April 1st always seems to play a cruel hoax on fisherman. The law book says that it is time for fishing, but the ice on lakes and ponds says that ice fishing would be a more appropriate pastime.
This year was no exception as fisherman had few bodies of open water which to fish. Cold temperatures and rain also made conditions far from ideal.
But like every April 1, there were anglers out on the banks and on the river. And although the bite was slow, there were people rewarded with that first fish of the season. Of course many more didn't get that first fish, but just being out there, knowing that winter was in its waning days was more than enough.
Along with the opening of fishing season, comes the beginning of the stocking season for the Maine Department of Inland Fisheries and Wildlife. Each year the Department stocks well over one million trout and salmon in waters throughout the state.
Stocking Season Begins
Trucks from the Dry Mills Hatchery in Gray headed to York County this past week as many of the rivers and some of the other bodies of waters were stocked. Currently there are plans for stocking waterways in York, Oxford and Cumberland County throughout April.

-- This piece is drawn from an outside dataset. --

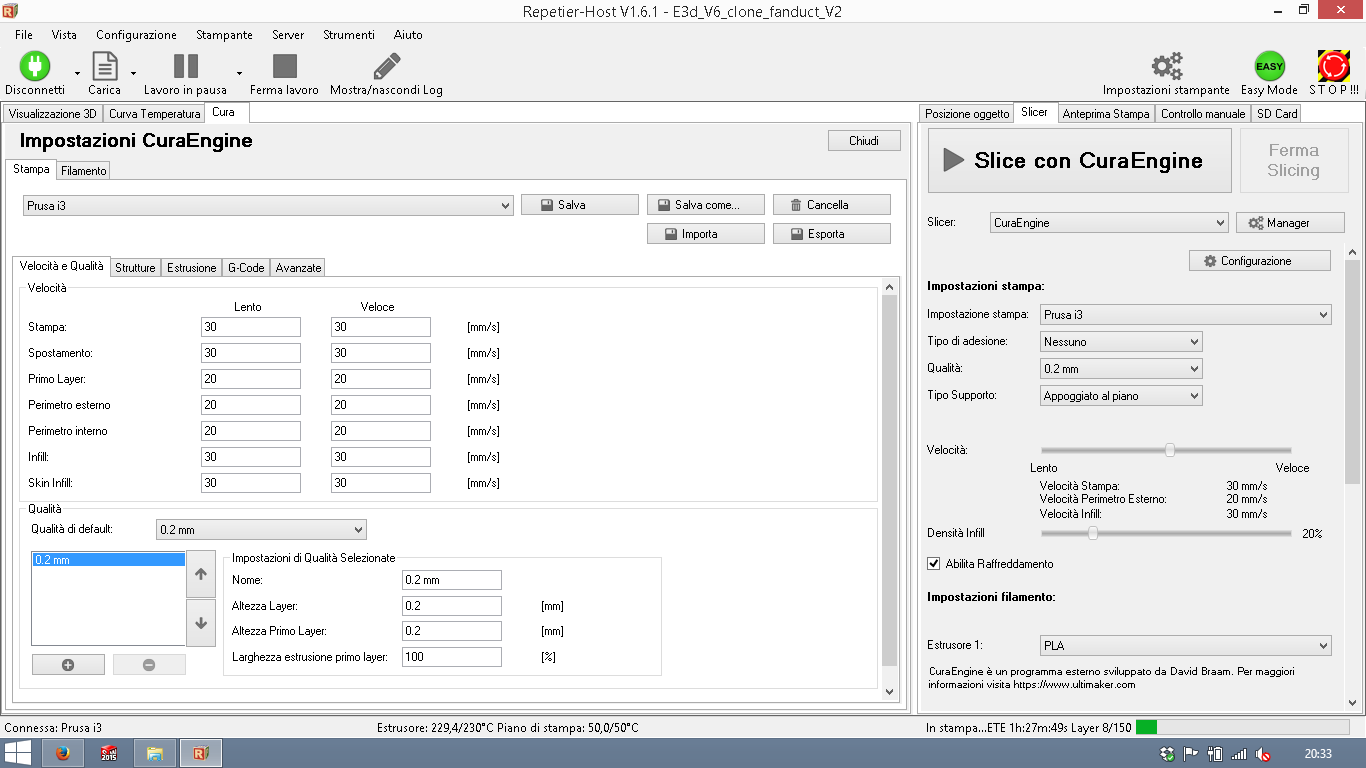Expand the Tipo di adesione dropdown
Image resolution: width=1366 pixels, height=768 pixels.
point(1121,342)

By the time spring stocking has concluded, trout and salmon will have been placed in over 700 ponds, lakes streams and rivers around the state.
"This is the busy time for the hatcheries. Once open water season starts, the trucks start moving. We start stocking in the southern part of the state, and as waters start to open up, we start to move north," said Steve Wilson, Superintendent of Fish Hatcheries for the Department of Inland Fisheries and Wildlife.

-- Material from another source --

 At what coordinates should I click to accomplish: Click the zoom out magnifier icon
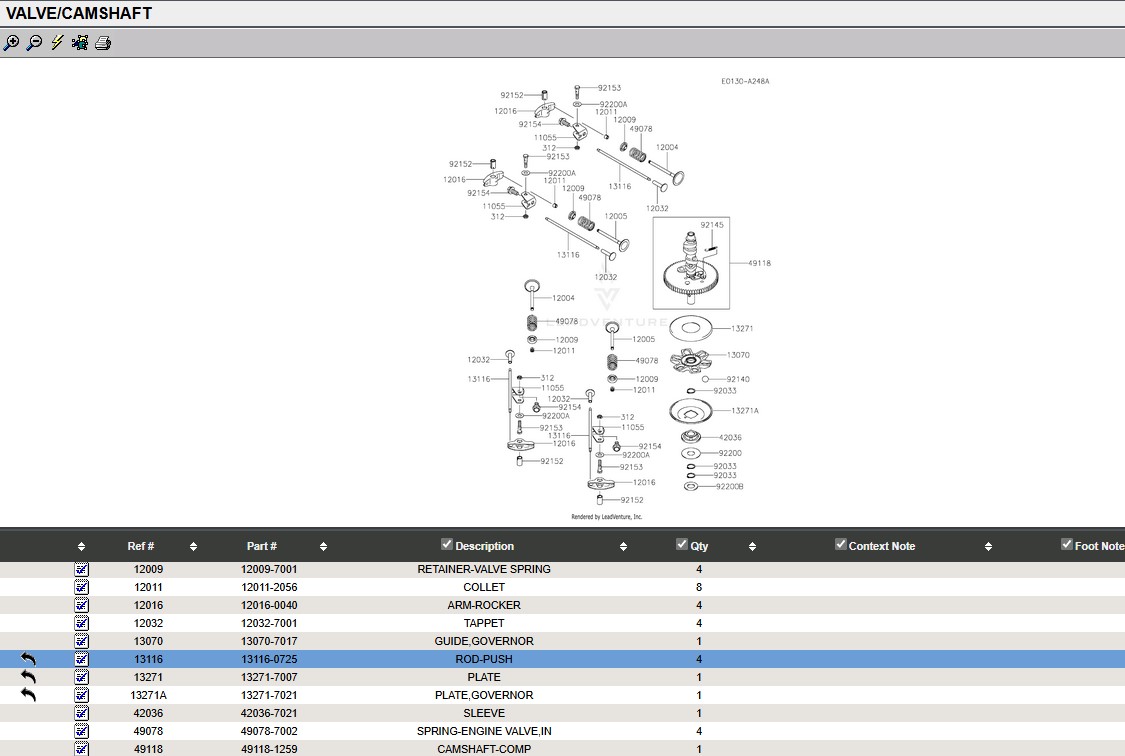click(34, 43)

Most of the fish stocked early in the season are brought by truck to their destination, then either sluiced into the waterway, or on larger bodies of water, loaded into tanks and brought by boat to deeper water where they are released. Later in the season, fish will be stocked by plane, and even backpacked into remote ponds. Last year, 747 waterways were stocked with over one million fish from state hatcheries.
A complete list of waters that we stocked this past year is available at the Information Center at the Department of Inland Fisheries and Wildlife at 284 State Street in Augusta, or on the department web site at www.mefishwildlife.com. It is also available at our regional offices throughout the state. This report lets anglers know what body of water fish were stocked, how many fish were stocked, how big they were and when they were stocked.

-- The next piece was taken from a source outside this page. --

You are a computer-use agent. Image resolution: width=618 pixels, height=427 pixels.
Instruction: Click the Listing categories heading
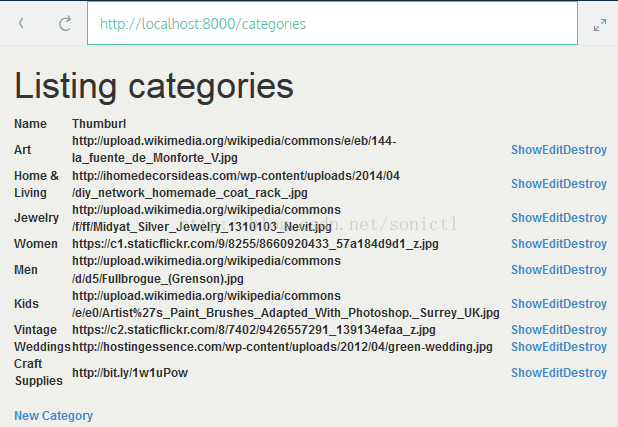tap(154, 85)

New Hatchery Improvements mean more fish
"With these improvements, we will be stocking more fish," said Wilson, "We will be able to increase our production, and raise healthier, larger trout. By producing more fish, we will be able to stock more waters, and stock other waters multiple times, increasing opportunities for anglers."
Already work is completed installing an oxygen enhancement system in the Governor Hill Hatchery in Augusta. A large storage tank of liquid oxygen is on site, and it feeds a low head oxygen unit which mixes the oxygen with water, then releases it into the raceways where the fish live.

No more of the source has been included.